Write out the entries word for word, from the line containing "This screenshot has width=274, height=151." through the line containing "pos(380,12)", including both of those lines. Leave out the pictures.

------ PROVIDED RECORDS ------

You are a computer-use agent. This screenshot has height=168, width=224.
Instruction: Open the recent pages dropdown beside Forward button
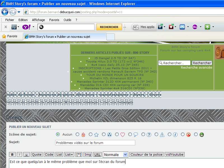click(19, 12)
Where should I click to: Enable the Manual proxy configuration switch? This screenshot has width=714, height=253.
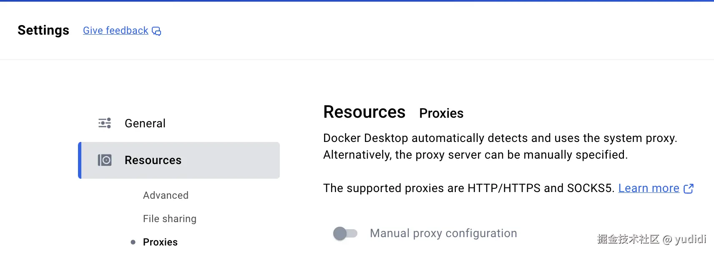tap(345, 233)
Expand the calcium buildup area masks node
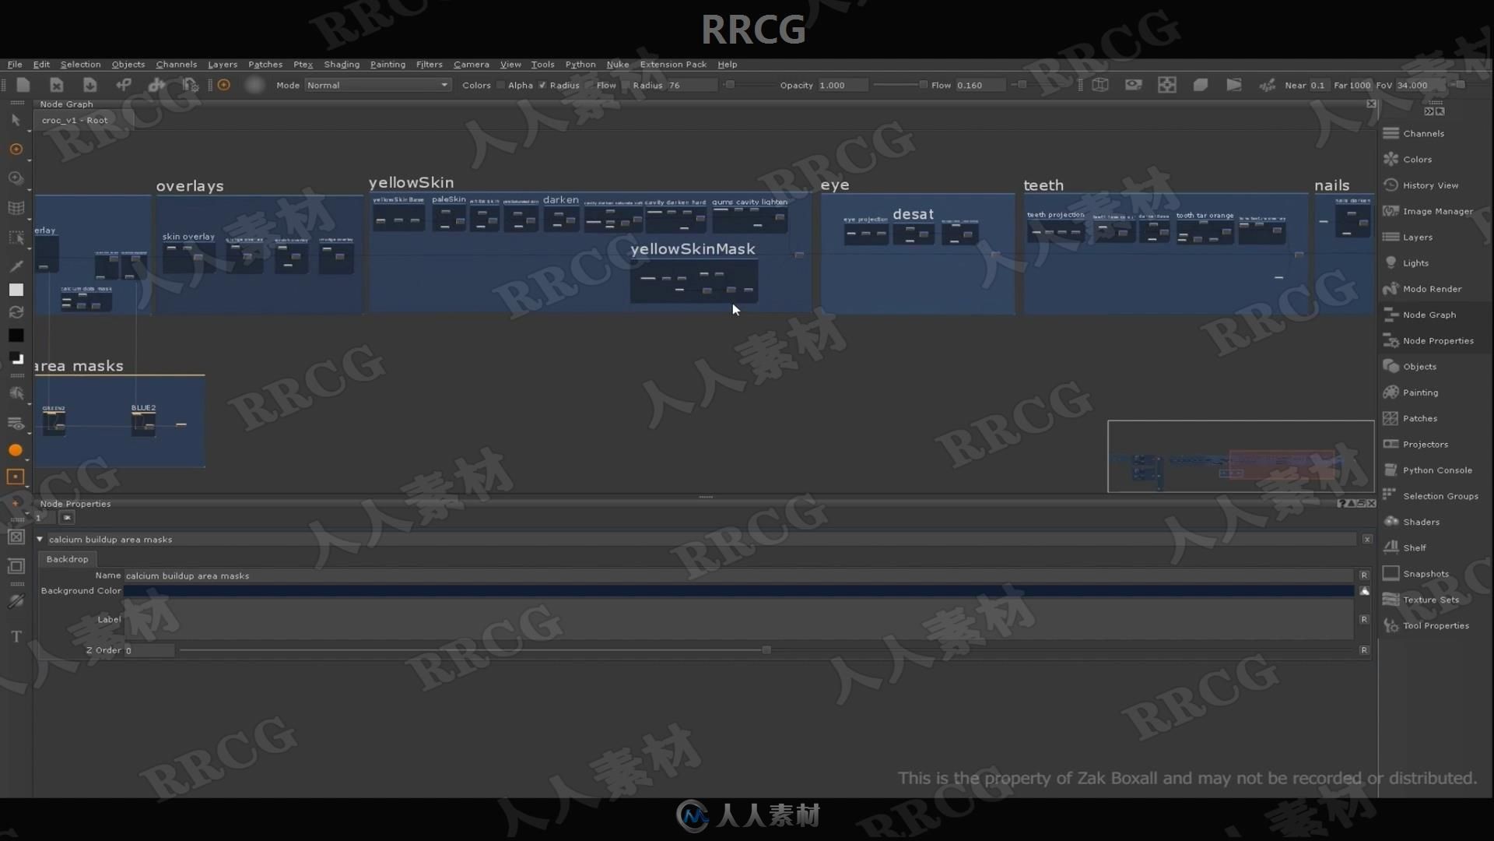Viewport: 1494px width, 841px height. click(x=39, y=539)
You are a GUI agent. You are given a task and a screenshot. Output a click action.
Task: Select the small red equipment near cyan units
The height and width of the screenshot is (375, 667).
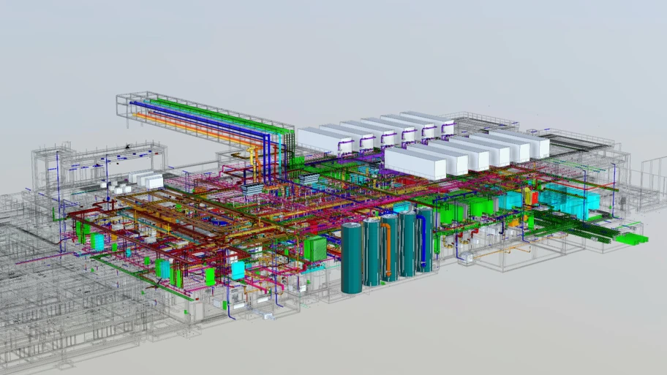(x=535, y=197)
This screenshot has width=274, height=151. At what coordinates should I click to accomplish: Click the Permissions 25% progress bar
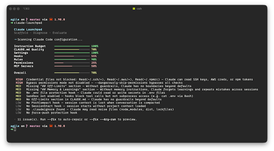[72, 63]
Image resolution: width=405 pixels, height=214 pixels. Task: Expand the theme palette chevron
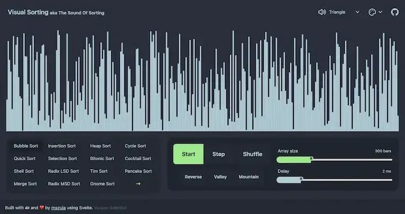pos(380,12)
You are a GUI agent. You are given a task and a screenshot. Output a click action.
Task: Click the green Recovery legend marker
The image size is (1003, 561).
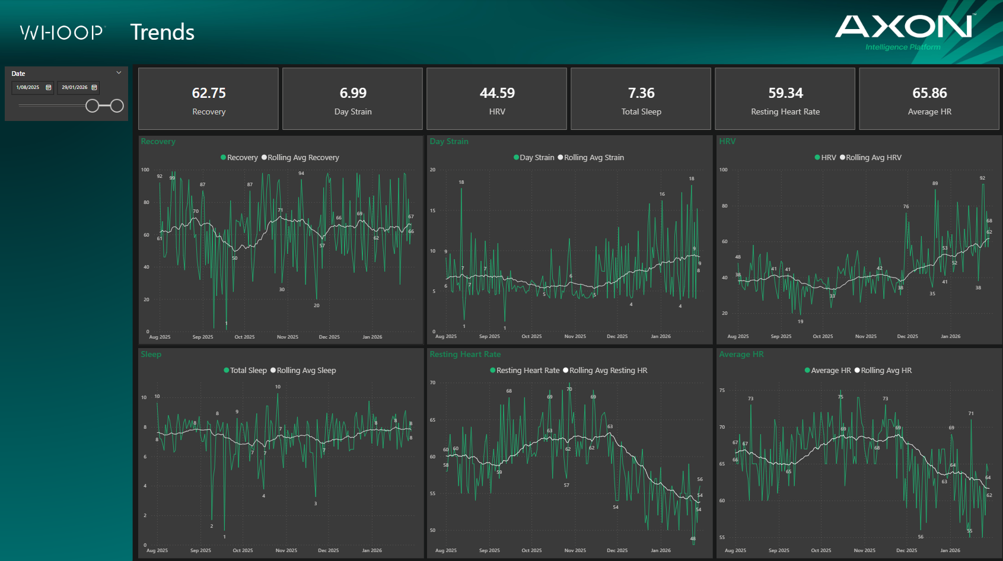[x=224, y=157]
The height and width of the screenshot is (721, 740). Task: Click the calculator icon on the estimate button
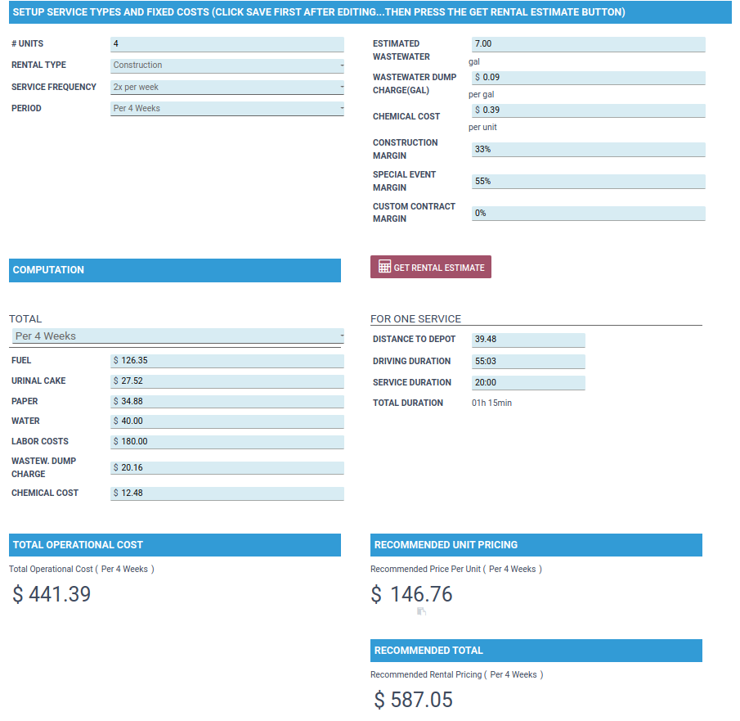[x=384, y=268]
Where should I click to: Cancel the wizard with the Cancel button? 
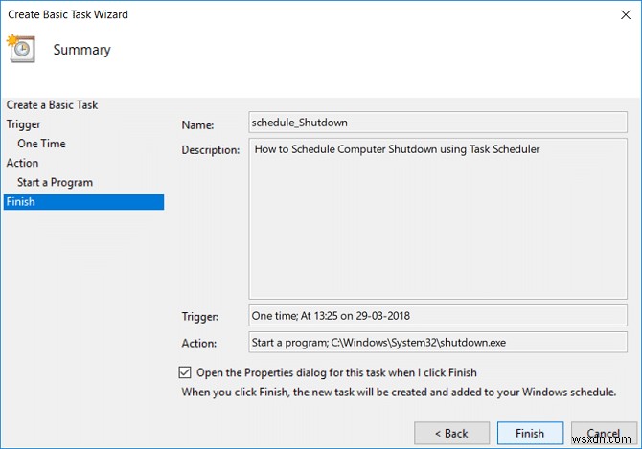point(604,434)
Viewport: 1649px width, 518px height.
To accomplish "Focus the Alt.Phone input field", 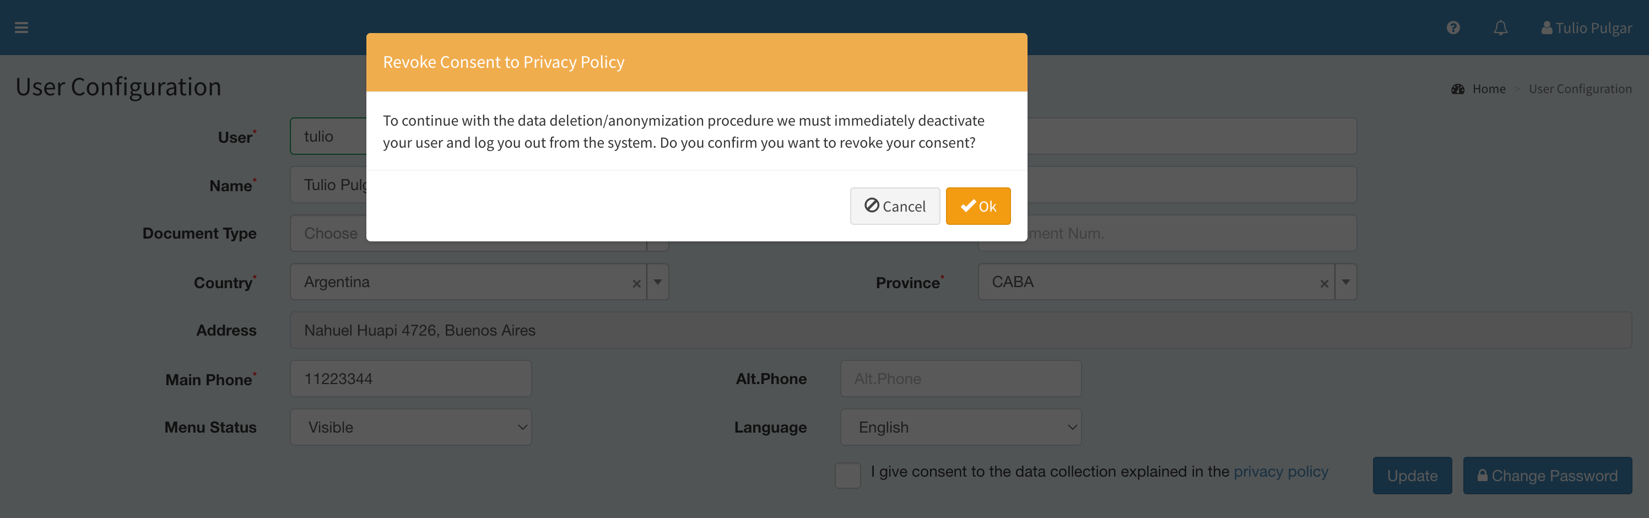I will (x=960, y=378).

------

• _TASK RESULT_
This screenshot has width=274, height=151. At what coordinates should I click to accomplish: Click the Permissions 25% progress bar
[72, 63]
Image resolution: width=405 pixels, height=214 pixels. Task: Expand the theme palette chevron
pos(380,12)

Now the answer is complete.